Kinetics of Penetration Influence the Apparent Potency of Vanilloids on TRPV1

Laboratory of Cellular Carcinogenesis and Tumor Promotion (J.L., D.C.B., A.T., Y.W., L.V.P., V.A.P., P.M.B.) and Laboratory of Experimental Carcinogenesis (S.H.G., S.W.) National Cancer Institute, National Institutes of Health, Bethesda, Maryland; Department of Biology, Gallaudet University, Washington DC (D.C.B.); and Research Institute of Pharmaceutical Sciences, College of Pharmacy, Seoul National University, Seoul, South Korea (H.-K.C., J.L.)

Abstract

Evidence that the ligand binding site of TRPV1 lies on the inner face of the plasma membrane and that much of the TRPV1 itself is localized to internal membranes suggests that the rate of ligand entry into the cell may be an important determinant of the kinetics of ligand action.

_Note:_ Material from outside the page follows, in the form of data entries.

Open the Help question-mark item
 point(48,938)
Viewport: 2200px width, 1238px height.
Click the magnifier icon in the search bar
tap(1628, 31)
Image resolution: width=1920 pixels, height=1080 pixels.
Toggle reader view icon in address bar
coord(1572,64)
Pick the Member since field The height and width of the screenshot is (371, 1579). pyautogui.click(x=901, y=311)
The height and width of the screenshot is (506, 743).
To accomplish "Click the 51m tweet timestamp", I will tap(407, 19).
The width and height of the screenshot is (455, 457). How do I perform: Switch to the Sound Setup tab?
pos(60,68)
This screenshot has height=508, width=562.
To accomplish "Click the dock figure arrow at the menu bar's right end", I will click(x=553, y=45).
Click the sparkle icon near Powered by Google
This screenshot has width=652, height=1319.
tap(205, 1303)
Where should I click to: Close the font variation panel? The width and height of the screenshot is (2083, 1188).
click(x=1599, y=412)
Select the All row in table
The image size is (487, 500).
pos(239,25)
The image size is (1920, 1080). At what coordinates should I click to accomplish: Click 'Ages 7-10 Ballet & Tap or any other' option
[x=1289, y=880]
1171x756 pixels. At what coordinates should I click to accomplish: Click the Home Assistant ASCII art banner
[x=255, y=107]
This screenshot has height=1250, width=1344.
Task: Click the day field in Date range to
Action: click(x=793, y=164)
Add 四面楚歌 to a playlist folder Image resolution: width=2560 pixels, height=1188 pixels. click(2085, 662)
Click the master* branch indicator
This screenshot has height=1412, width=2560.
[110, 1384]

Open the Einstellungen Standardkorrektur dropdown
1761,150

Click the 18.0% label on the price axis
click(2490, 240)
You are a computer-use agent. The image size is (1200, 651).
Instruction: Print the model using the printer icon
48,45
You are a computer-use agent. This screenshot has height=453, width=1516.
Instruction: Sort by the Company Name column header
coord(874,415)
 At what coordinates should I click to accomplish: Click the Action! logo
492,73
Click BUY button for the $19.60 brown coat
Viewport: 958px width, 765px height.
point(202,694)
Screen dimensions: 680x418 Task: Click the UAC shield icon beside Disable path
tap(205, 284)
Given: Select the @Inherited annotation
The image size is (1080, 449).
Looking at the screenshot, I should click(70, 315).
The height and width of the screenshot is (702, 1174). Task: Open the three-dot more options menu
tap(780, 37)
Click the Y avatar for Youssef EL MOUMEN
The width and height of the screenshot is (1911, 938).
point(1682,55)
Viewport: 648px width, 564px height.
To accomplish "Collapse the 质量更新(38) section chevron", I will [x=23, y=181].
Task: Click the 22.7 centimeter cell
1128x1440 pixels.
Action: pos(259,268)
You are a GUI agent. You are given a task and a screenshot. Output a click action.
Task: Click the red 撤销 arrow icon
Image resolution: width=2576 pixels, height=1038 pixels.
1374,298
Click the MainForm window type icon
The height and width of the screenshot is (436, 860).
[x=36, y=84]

In this study, we synthesized a BODIPY TR-labeled fluorescent capsaicin analog (CHK-884) so that we could directly measure ligand entry. We report that CHK-884 penetrated only slowly into Chinese hamster ovary (CHO) cells expressing rat TRPV1, with a t_1/2 of 30 ± 4 min, and localized in the endoplasmic reticulum and Golgi. Although CHK-884 was only weakly potent for TRPV1 binding (K_i = 6400 ± 230 nM), it was appreciably more potent when assayed by intracellular calcium imaging and was 3.2-fold more potent with a 1-h incubation time (37 nM) than with a 5-min incubation time. Olvanil, a highly lipophilic vanilloid, yielded an EC₅₀ of 4.3 nM upon intracellular calcium imaging with an incubation time of 1 h, compared with an EC₅₀ value of 29.5 nM for calcium imaging assayed at 5 min. Likewise, the antagonist 5-iodo-resiniferatoxin (5-iodo-RTX) displayed a K_i of 4.2 pM if incubated with CHO-TRPV1 cells for 2 h before addition of capsaicin compared with 1.5 nM if added simultaneously. We conclude that some vanilloids may have slow kinetics of uptake; this slow uptake may affect assessment of structure activity relations and may represent a significant factor for vanilloid drug design.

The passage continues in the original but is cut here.